- Challenge -
Rewrite all of the material below, swapping every occurrence of "dropdown" for "drop-down menu" and leaving everything else untouched.

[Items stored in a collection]
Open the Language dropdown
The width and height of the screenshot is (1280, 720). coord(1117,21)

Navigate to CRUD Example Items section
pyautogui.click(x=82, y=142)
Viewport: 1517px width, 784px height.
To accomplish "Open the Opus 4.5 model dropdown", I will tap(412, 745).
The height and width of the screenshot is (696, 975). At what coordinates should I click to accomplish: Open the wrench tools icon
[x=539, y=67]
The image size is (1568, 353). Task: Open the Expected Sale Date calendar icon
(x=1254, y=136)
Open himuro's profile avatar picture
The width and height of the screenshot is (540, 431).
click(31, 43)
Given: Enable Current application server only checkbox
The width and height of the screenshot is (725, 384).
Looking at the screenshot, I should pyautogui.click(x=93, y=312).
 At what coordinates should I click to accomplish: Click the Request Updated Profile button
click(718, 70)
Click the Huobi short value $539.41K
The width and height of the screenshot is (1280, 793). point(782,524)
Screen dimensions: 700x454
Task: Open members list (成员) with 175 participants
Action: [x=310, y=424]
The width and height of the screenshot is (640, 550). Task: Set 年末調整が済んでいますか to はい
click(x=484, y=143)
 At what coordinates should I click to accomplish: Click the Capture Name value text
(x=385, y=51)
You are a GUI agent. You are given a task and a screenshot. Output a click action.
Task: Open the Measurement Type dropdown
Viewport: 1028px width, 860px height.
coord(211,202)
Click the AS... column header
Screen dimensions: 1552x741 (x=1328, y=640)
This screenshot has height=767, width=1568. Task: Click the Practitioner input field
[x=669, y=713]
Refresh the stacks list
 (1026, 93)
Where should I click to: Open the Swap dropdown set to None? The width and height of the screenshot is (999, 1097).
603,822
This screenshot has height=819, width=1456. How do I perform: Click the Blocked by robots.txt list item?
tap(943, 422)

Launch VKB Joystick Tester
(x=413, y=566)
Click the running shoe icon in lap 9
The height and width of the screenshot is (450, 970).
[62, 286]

- Exercise solution -
Open the Language drop-down menu
The width and height of the screenshot is (1280, 720). coord(1117,21)

Navigate to CRUD Example Items section
pyautogui.click(x=82, y=142)
Viewport: 1517px width, 784px height.
To accomplish "Open the Opus 4.5 model drop-down menu", I will tap(412, 745).
The height and width of the screenshot is (696, 975). At what coordinates should I click to accomplish: Open the wrench tools icon
[x=539, y=67]
The image size is (1568, 353). Task: Open the Expected Sale Date calendar icon
(x=1254, y=136)
Open himuro's profile avatar picture
The width and height of the screenshot is (540, 431).
click(31, 43)
Given: Enable Current application server only checkbox
The width and height of the screenshot is (725, 384).
Looking at the screenshot, I should pyautogui.click(x=93, y=312).
 At what coordinates should I click to accomplish: Click the Request Updated Profile button
click(718, 70)
Click the Huobi short value $539.41K
The width and height of the screenshot is (1280, 793). point(782,524)
Screen dimensions: 700x454
Task: Open members list (成员) with 175 participants
Action: [x=310, y=424]
The width and height of the screenshot is (640, 550). Task: Set 年末調整が済んでいますか to はい
click(x=484, y=143)
 At what coordinates should I click to accomplish: Click the Capture Name value text
(x=385, y=51)
You are a GUI agent. You are given a task and a screenshot. Output a click action.
Task: Open the Measurement Type drop-down menu
Viewport: 1028px width, 860px height.
coord(211,202)
Click the AS... column header
Screen dimensions: 1552x741 (x=1328, y=640)
This screenshot has height=767, width=1568. Task: Click the Practitioner input field
[x=669, y=713]
Refresh the stacks list
 (1026, 93)
Where should I click to: Open the Swap drop-down menu set to None? The width and height of the screenshot is (999, 1097).
603,822
This screenshot has height=819, width=1456. How do I perform: Click the Blocked by robots.txt list item?
tap(943, 422)

Launch VKB Joystick Tester
(x=413, y=566)
Click the running shoe icon in lap 9
The height and width of the screenshot is (450, 970).
[62, 286]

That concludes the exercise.